目的在CHO细胞中共表达二氢叶酸还原酶(DHFR)基因及人神经生长因子β亚基(-βhNGF)基因,并对表达产物进行鉴定和生物活性分析。方法克隆DHFR和-βhNGF基因,测序,酶切,连接到真核表达载体pBudCE4.1中,构建人NGF基因重组表达质粒pBudCE4.1/DHFR/-βhNGF,经电转染法导入二氢叶酸还原酶缺陷型中国仓鼠卵巢细胞(CHO-DHFR-)中,经添加Zeocin抗生素和撤除H、T(次黄嘌呤、胸腺嘧啶脱氧核苷)双筛选,获得了DHFR+细胞克隆。经MTX加压筛选高表达-βhNGF的CHO细胞株。SDS-PAGE、ELISA和Western blot对表达产物进行鉴定,并利用鸡胚背根神经节法检测表达蛋白的生物活性。结果人神经生长因子在CHO细胞中得到较高表达,表达量达0.3μg/ml,且表达产物具有良好的生物活性。结论为大规模工业化生产重组人神经生长因子奠定了基础。

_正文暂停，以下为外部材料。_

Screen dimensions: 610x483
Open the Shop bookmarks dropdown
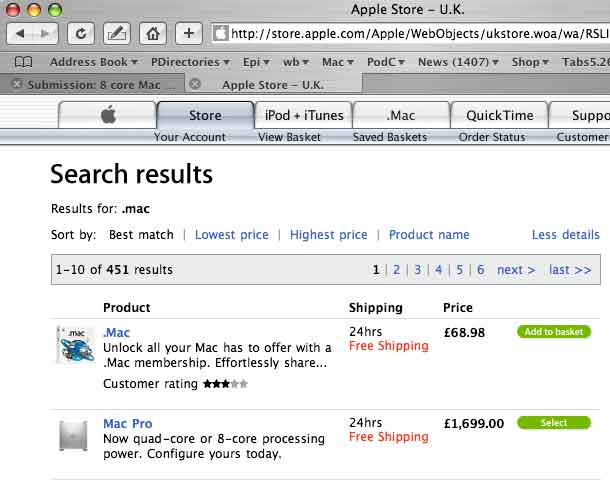(x=529, y=62)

Construction of Eukaryotic Expression Vector of Human β-NGF and Activity of Expressed Product

Objective To achieve the coexpression of dihydrofolic acid reductase(DHFR) and human nerve growth factor β subunit(β-hNGF) genes in CHO cells.Methods Clone DHFR and β-hNGF genes,identify by sequencing,digest with restriction endonuclease and insert into eukaryotic expression vector pBudCE4.1.Transfect the constructed recombinant plasmid pBudCE4.1/DHFR/β-hNGF to DHFR defective CHO(CHO-DHFR~-) cells by electrotransfection and screen DHFR~+ cell clones by adding Zeocin antibiotic and deleting hypoxanthine and thymidine.Select the CHO cell strain for high expression of β-hNGF by MTX pressure screening.Identify the expressed product by SDS-PAGE,ELISA and Western blot,and analyze its biological activity by chick embryo dorsal root nervous ganglion culture method.Results The expression level of β-hNGF in CHO cells reached 0.3 μg/ml,and the expressed product showed good biological activity.Conclusion The study laid a foundation of industrial production of rhNGF.